静岡県水産・海洋技術研究所 浜名湖分場


魚病情報

 魚病情報 パンくずリスト矢印 アユの疾病 パンくずリスト矢印 細菌性鰓病

細菌性鰓病

<原因>

細菌性の疾病で、病原細菌はフラボバクテリウムの一種である。この細菌は長さ5〜15μm(1μm=1/1000mm)の糸状の細長い菌で、毛髪が絡みついたような状態で鰓に多数繁殖する。それにより粘液の過剰分泌が起こり、呼吸機能が障害を受け死亡に至る。

<症状>

毎年春先の2月から5月頃にかけて発生することが多い。流行の盛期は3月頃である。発病してから死亡に至るまでが速く注意を要する。
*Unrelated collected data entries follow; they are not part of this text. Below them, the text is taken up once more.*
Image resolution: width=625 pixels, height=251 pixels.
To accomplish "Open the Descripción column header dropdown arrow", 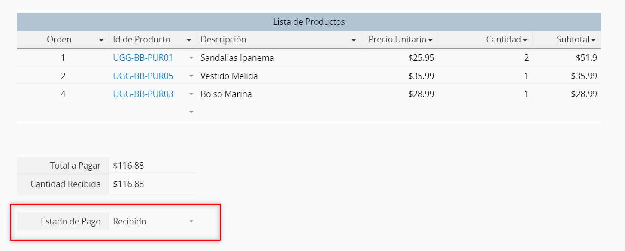I will tap(354, 40).
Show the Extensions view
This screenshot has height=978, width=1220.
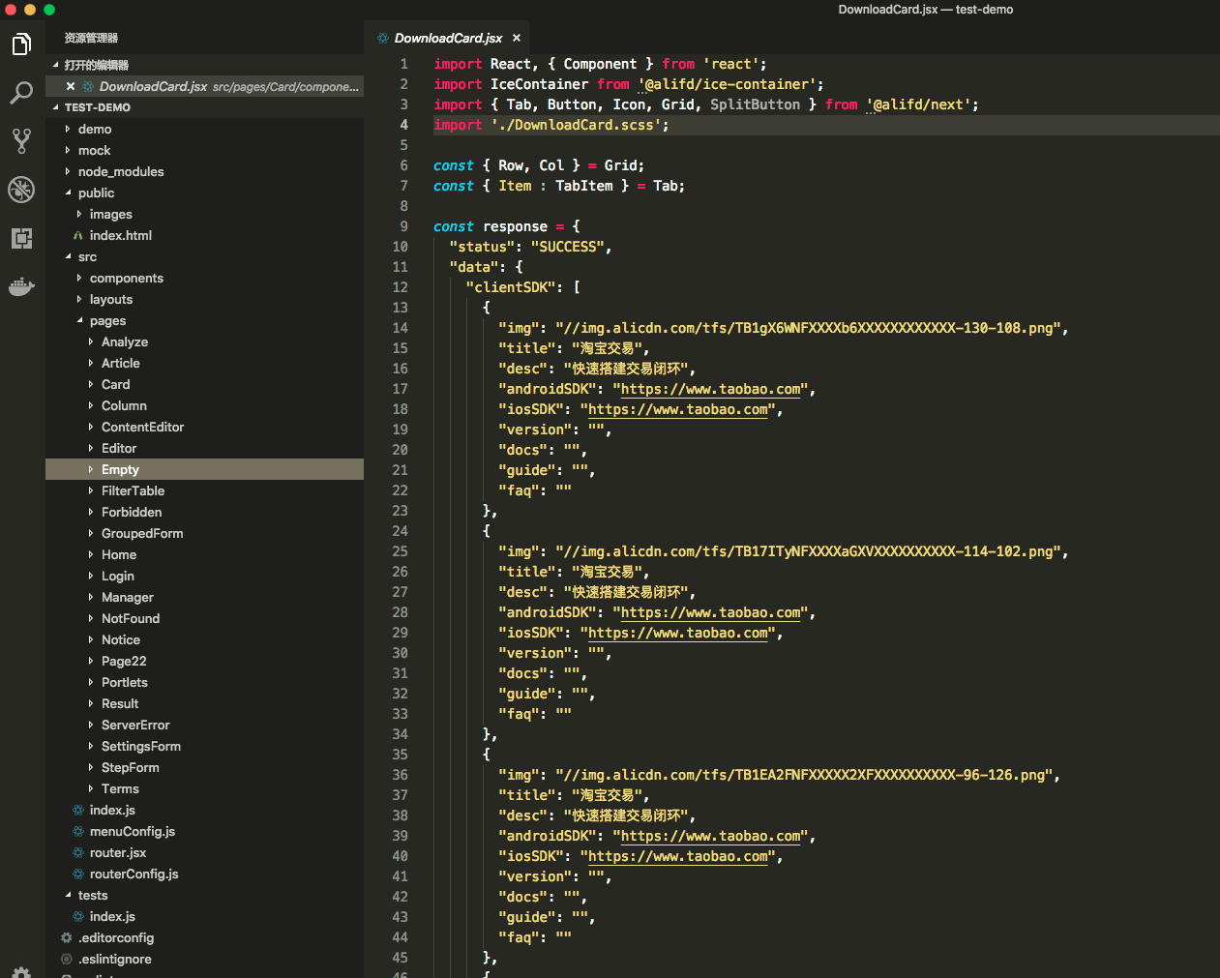(x=21, y=238)
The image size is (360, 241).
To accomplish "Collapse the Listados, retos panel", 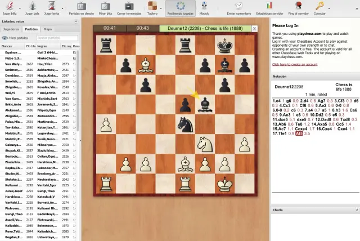I will (x=77, y=21).
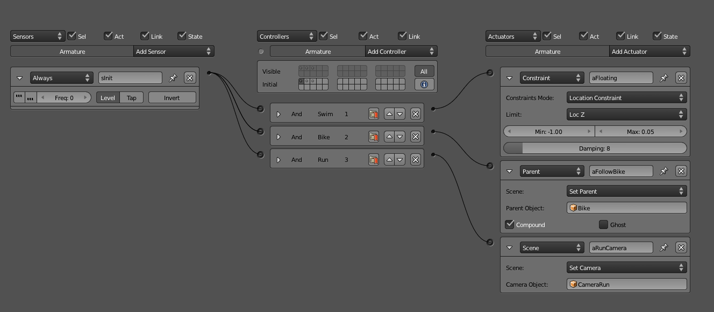Click the Invert button
This screenshot has height=312, width=714.
click(172, 98)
発病するアユの大きさは1〜10g程度の稚魚が多いが、秋口に60g前後の成魚にも見られることがある。
発病魚はまず摂餌が悪くなり、元気なく水面近くに浮き気味となってくる。鰓の多量の粘液のため、鰓蓋はやや開いた状態をしている。このような状態になると、アユは酸素欠乏状態となって死亡し始める。死亡魚はくの字型や波型に湾曲しているのが特徴的であり、体表の出血などはまったく見られない。

<治療>

発病の目安としては、摂餌が急に落ちるので、そのときは直ちに給餌を中止する。これに気づかずに餌を無理に与えると被害が大きくなるので、注意が必要である。
治療は塩水浴が有効で、広く行われている。方法は、まず注水を止め、並塩を1%(水1トンに対し10kg)の濃度になるように池内に直接投入し、1時 間薬浴させる。この場合、通常の池では並塩を大量に必要とするので、水深を浅くすれば使用量を節約できる。また、塩水浴は止水で行うため、事前に餌止めを し、酸素欠乏にならないよう水中ポンプなどを用いて酸素を供給する必要がある。処置が適切であれば、アユは見違えるように元気になり、摂餌も良くなる。通 常は1回の塩水浴で治まるが、再発することもあるので発病した池については観察を十分にしたほうが良い。
また、この疾病の発生時期はビブリオ病の発生時期でもある。ビブリオ病菌の発育最適塩分濃度が1%前後であることから、塩水浴時にはビブリオ保菌魚が混在していると発病が心配されるので、慎重に対処する必要がある。

<予防>

本疾病の原因菌は水中や底泥中に常に存在していること、過密飼育や池掃除が不十分な池で発生しやすいことなどから、本疾病の発生には飼育環境との関連が深いと考えられている。予防としては、過食と過密飼育を避け、環境の浄化に努めることが大切である。